# [Task goal]
Without pictures, output exactly the lines running from the line containing "Click the arrow below 设备/网关/运维/回调请求 box" to the end of the listing below.

=== Begin Enclosure ===

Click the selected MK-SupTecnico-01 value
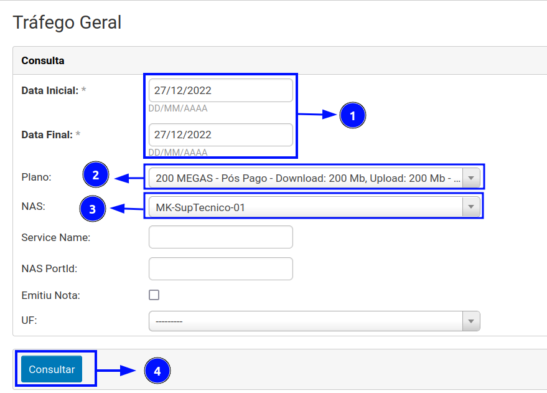Screen dimensions: 547x393 200,207
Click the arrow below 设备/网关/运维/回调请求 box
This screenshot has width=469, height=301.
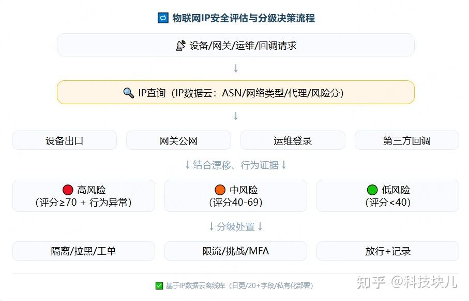tap(236, 68)
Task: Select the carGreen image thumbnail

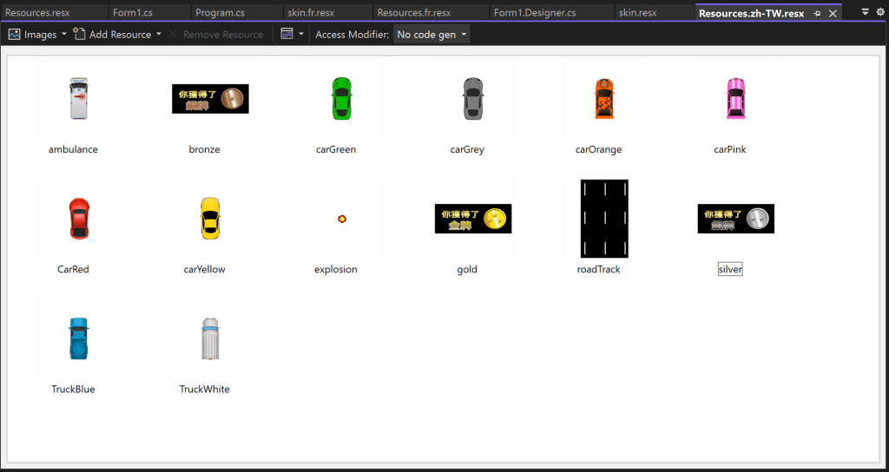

=== End Enclosure ===

# [Expected answer]
Click the arrow below 设备/网关/运维/回调请求 box
This screenshot has width=469, height=301.
tap(236, 68)
Task: Select the carGreen image thumbnail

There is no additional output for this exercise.